Below are lines of data, and only some are wanted. Please repeat exactly those from the line that has "Switch to the Authenticate section" through the line that has "Instruction: Switch to the 幼儿信息 step tab".

Exercise materials.
+++

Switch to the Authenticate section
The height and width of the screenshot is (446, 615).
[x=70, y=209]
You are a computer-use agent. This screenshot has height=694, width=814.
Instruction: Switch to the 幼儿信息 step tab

+++

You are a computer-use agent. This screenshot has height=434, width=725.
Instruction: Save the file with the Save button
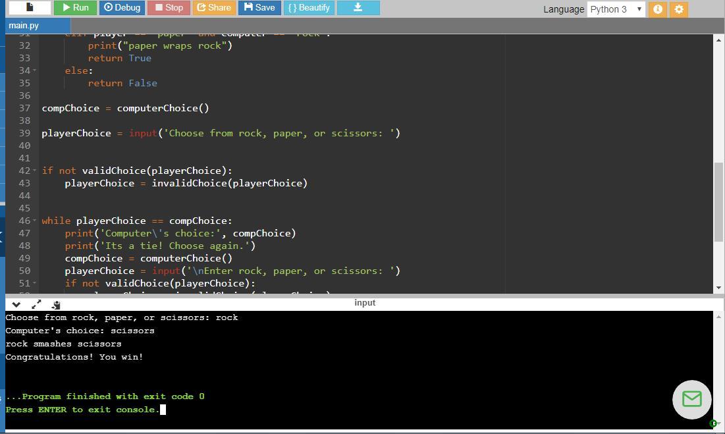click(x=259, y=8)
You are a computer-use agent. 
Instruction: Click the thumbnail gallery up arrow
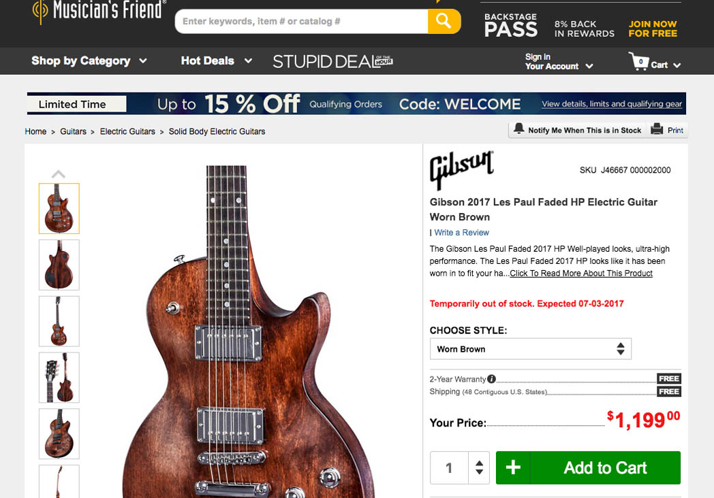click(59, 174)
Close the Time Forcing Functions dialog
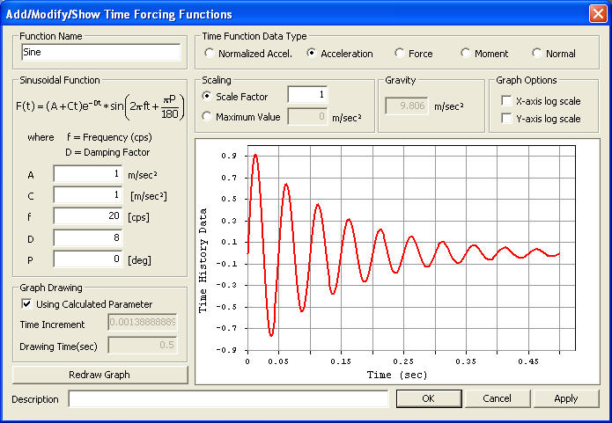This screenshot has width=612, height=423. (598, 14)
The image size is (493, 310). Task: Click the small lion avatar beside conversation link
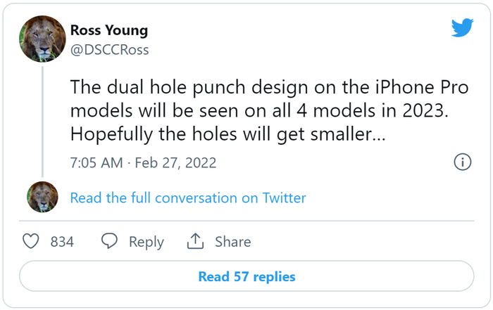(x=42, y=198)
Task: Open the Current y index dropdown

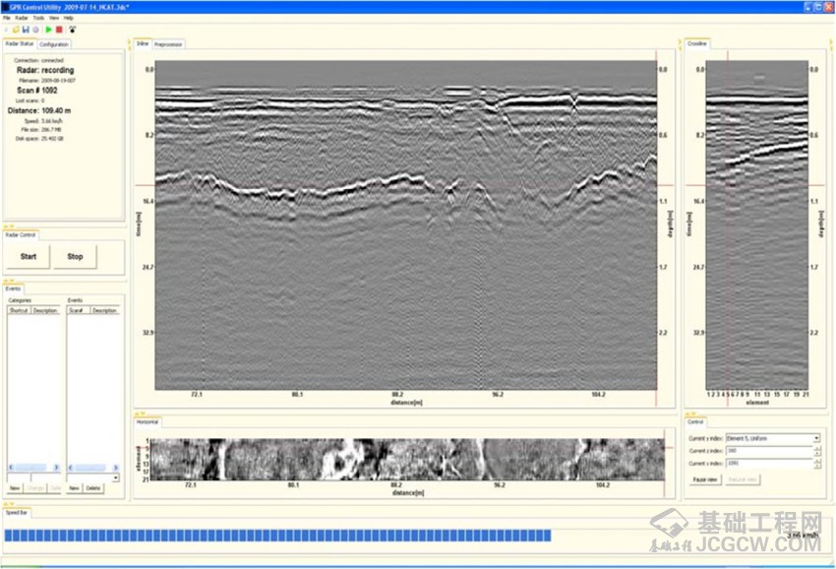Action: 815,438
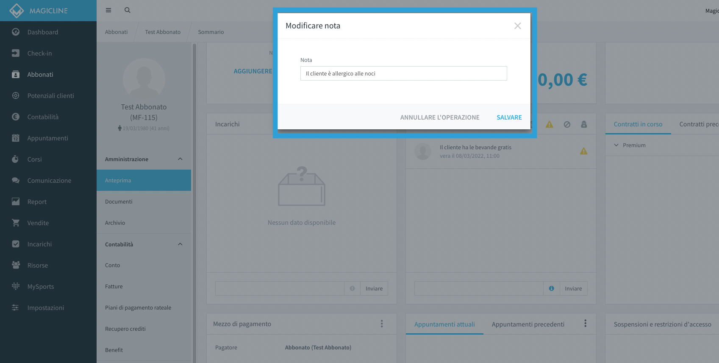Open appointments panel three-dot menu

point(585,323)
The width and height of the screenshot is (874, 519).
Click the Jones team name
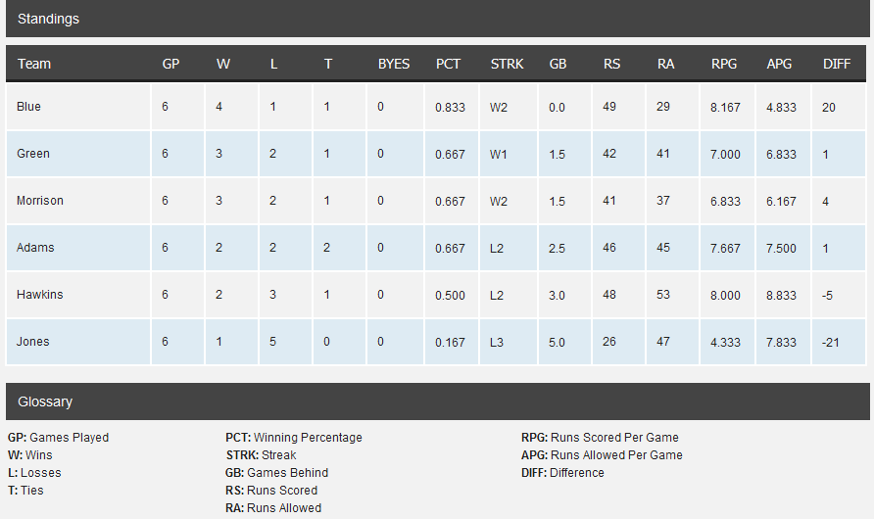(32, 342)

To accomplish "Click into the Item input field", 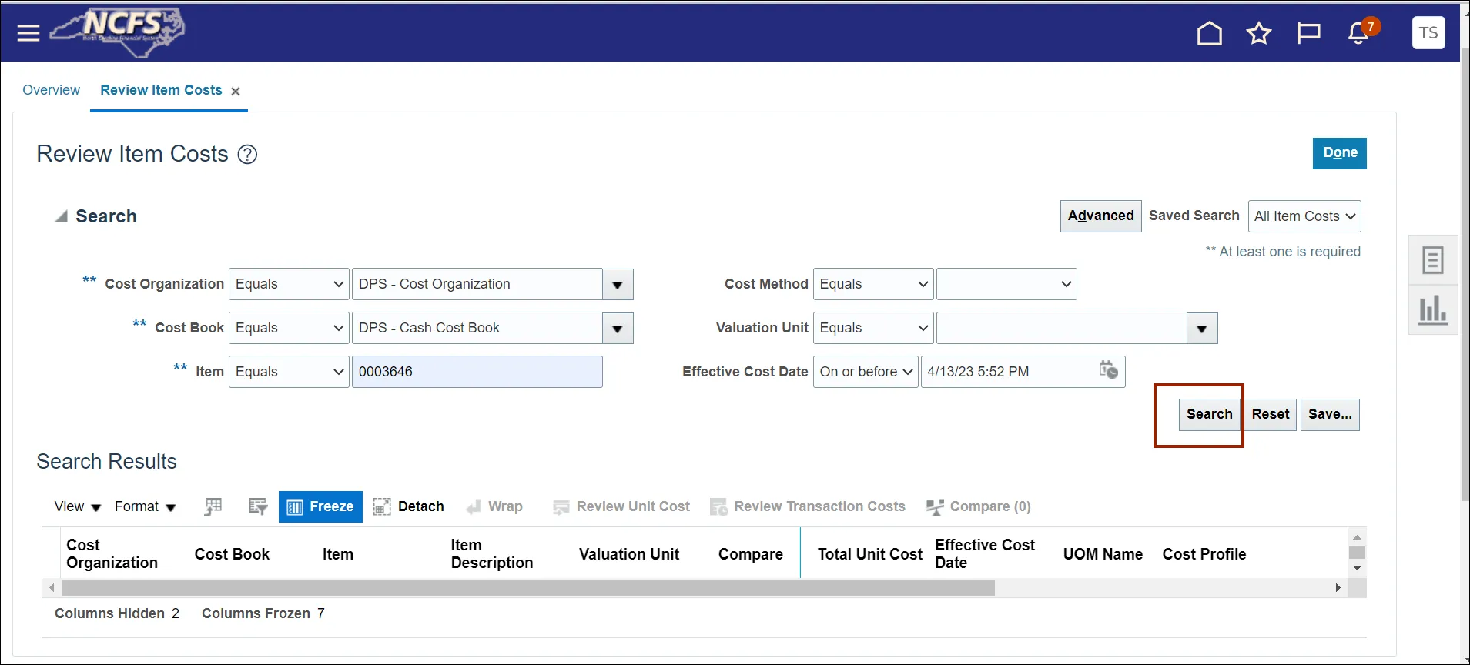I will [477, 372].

+++

Solution for this exercise.
Switch to the Authenticate section
The height and width of the screenshot is (446, 615).
[x=70, y=209]
You are a computer-use agent. This screenshot has height=694, width=814.
Instruction: Switch to the 幼儿信息 step tab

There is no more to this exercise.